CLAIMS1. A method performed by a first source network node (111) for handling handover for a first User Equipment, UE, (121) in a wireless communication network (100), the method comprising: determining (602) a handover timing condition for the first UE (121), the first UE (121) being comprised in a wireless device (120) further comprising a second UE (122), wherein the handover timing condition enables handovers with disjoint handover interruption times for the first UE (121) and the second UE (122), and sending (603) the handover timing condition to the first UE (121).

2. The method according to claim 1, wherein the handover timing condition comprises any one out of:- a handover time interval, or- handover lock indication.

3. The method according to claim 2, wherein the handover lock indication configures the first UE (121), to request a handover lock from the wireless device (120) prior to initiating a handover.
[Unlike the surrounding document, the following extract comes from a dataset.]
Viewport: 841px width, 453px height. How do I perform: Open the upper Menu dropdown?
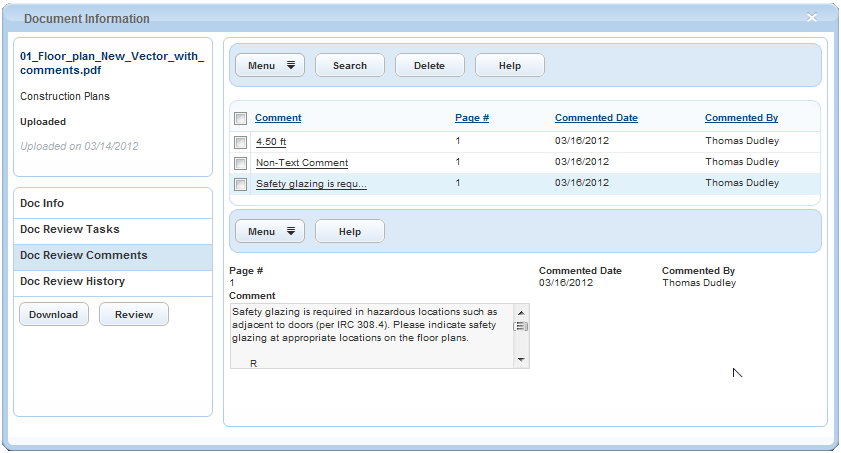[271, 66]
4. The method according to claim 2, wherein the handover time interval comprises a time interval the first UE (121) is allowed to initiate a handover.

5. The method according to any of claims 1-4, wherein the method further comprises: obtaining (601) handover timing condition data related to the first UE (121) and the second UE (122), and wherein the handover timing condition is determined based on the handover timing data.

6. The method according to any of claims 1-5, wherein the handover timing condition is determined based on the handover timing data related to the first UE (121) and the second UE (122), the handover timing data comprising any one out of:- handover execution times,- a handover time interval, or- handover lock capability.

7. A computer program (13) comprising instructions, which when executed by a processor (11), causes the processor (11) to perform actions according to any of the claims 1-6.

8. A carrier (14) comprising the computer program (13) of claim 7, wherein the carrier (14) is one of an electronic signal, an optical signal, an electromagnetic signal, a magnetic signal, an electric signal, a radio signal, a microwave signal, or a computer- readable storage medium.

9. A method performed by a first User Equipment, UE, (121) for handling handover in a wireless communication network (100), the first UE (121) being comprised in a wireless device (120) further comprising at least one second UE (122), the method comprising: receiving (702) a handover timing condition from a first source network node (111), wherein the handover timing condition configures to first UE (121) to perform a handover with disjoint handover interruption time for the first UE (121) and the at least one second UE (122) comprised in the wireless device (120), and executing (703) a handover based on the handover timing condition.

10. The method according to claim 9, wherein the handover timing condition comprises any one out of:- a handover time interval, or- handover lock indication.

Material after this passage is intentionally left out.